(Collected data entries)
------------------------------------------------------------------------
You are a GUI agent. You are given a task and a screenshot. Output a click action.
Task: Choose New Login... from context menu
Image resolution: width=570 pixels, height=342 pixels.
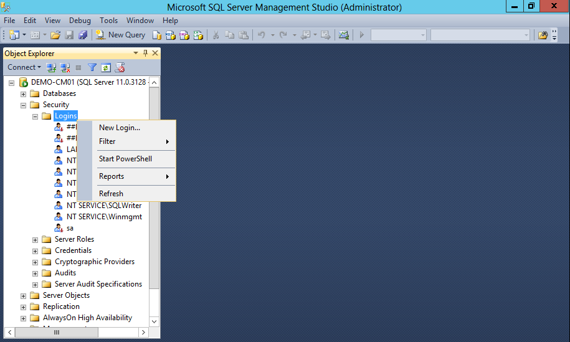120,128

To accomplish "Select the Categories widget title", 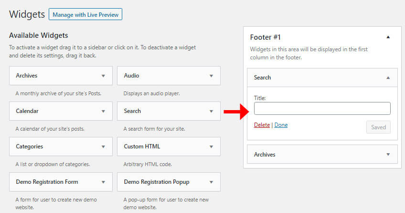I will tap(29, 146).
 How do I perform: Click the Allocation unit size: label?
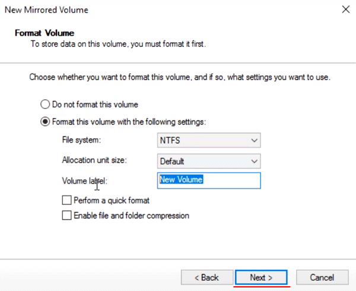94,160
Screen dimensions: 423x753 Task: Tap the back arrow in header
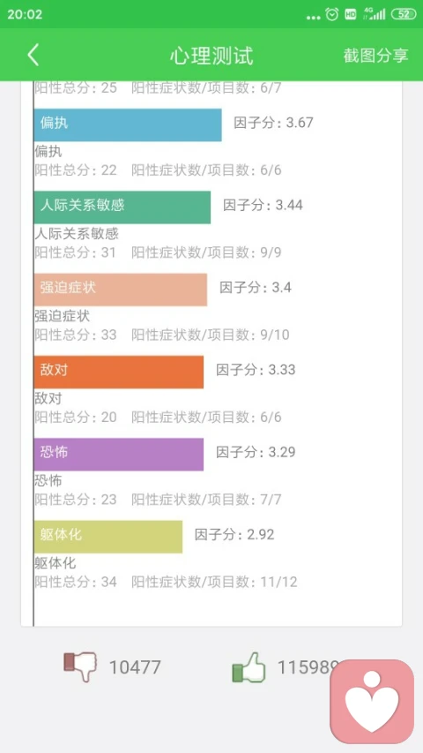click(x=33, y=56)
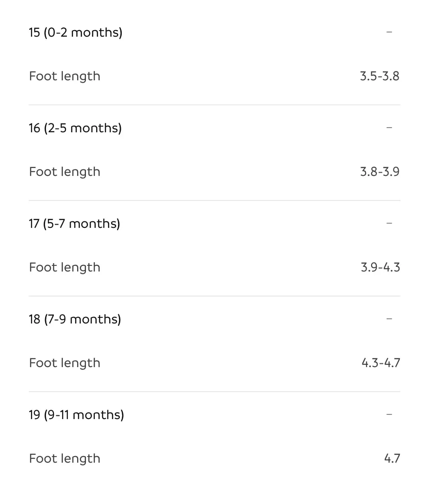Select the 18 (7-9 months) header
This screenshot has height=484, width=426.
point(75,319)
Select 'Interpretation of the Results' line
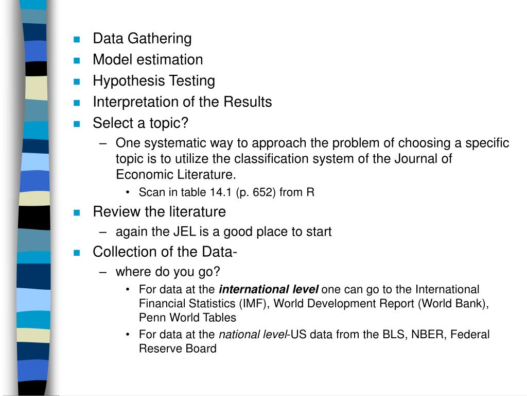The image size is (527, 396). [182, 102]
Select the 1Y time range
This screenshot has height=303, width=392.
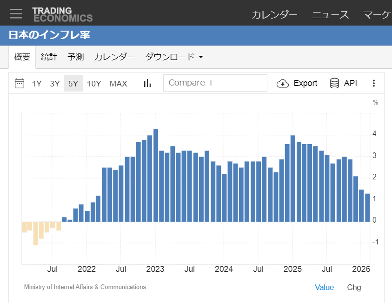[37, 84]
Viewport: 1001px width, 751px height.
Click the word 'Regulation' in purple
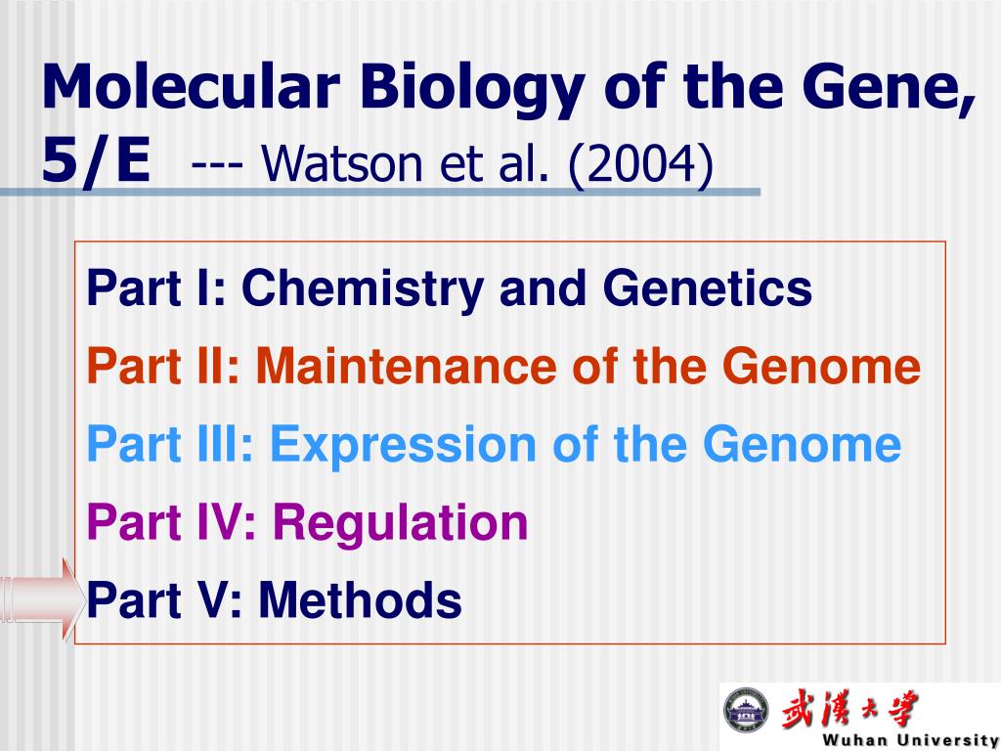coord(400,524)
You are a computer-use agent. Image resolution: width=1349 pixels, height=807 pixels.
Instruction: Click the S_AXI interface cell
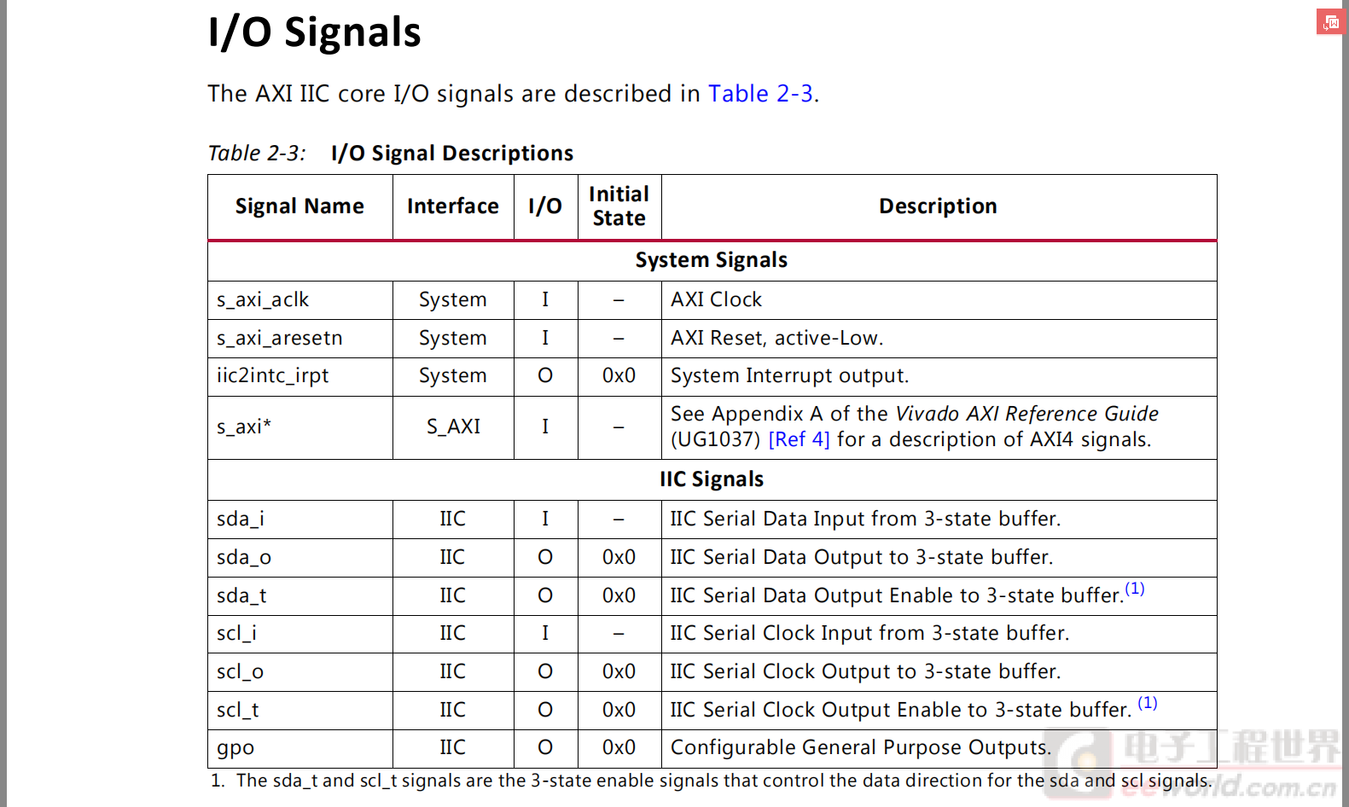453,427
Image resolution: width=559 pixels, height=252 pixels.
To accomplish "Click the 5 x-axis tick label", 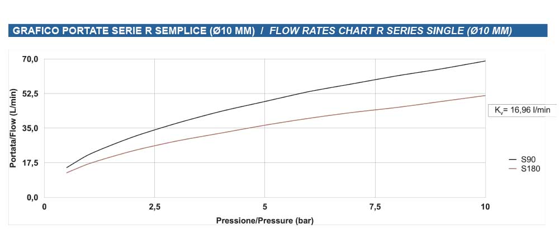I will 265,207.
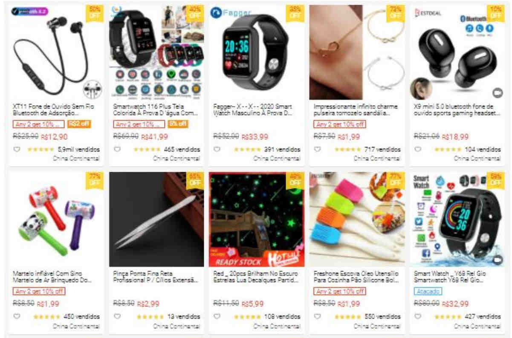This screenshot has height=338, width=512.
Task: Play video icon on X9 mini earbuds image
Action: coord(497,92)
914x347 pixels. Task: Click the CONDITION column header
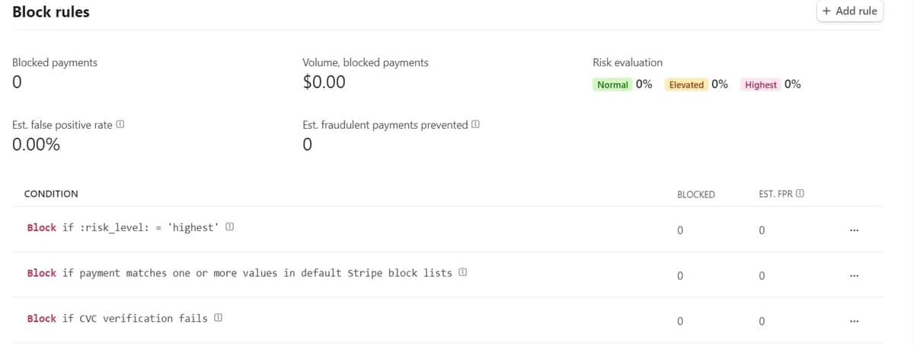(51, 194)
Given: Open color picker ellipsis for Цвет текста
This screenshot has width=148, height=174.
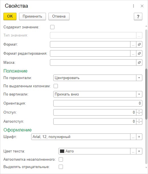Looking at the screenshot, I should point(133,151).
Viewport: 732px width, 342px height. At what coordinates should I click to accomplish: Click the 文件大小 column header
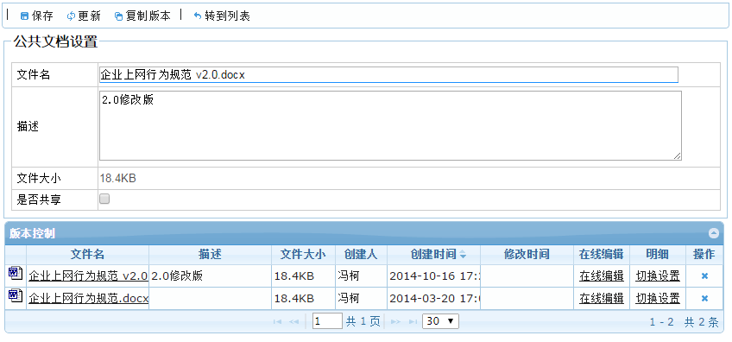coord(303,254)
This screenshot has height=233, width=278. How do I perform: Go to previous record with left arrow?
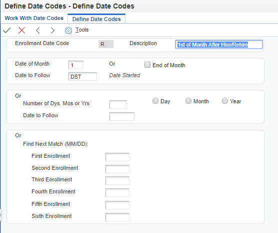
------------------------------------------------------------------------
WHAT THE TASK REQUIRES: Once a line of the records is found to contain "agent", copy it out.

OUTPUT OF THE TASK:
You are a GUI agent. You are given a task and a screenshot. Output a click action.
You are a computer-use agent. Image resolution: width=1349 pixels, height=807 pixels.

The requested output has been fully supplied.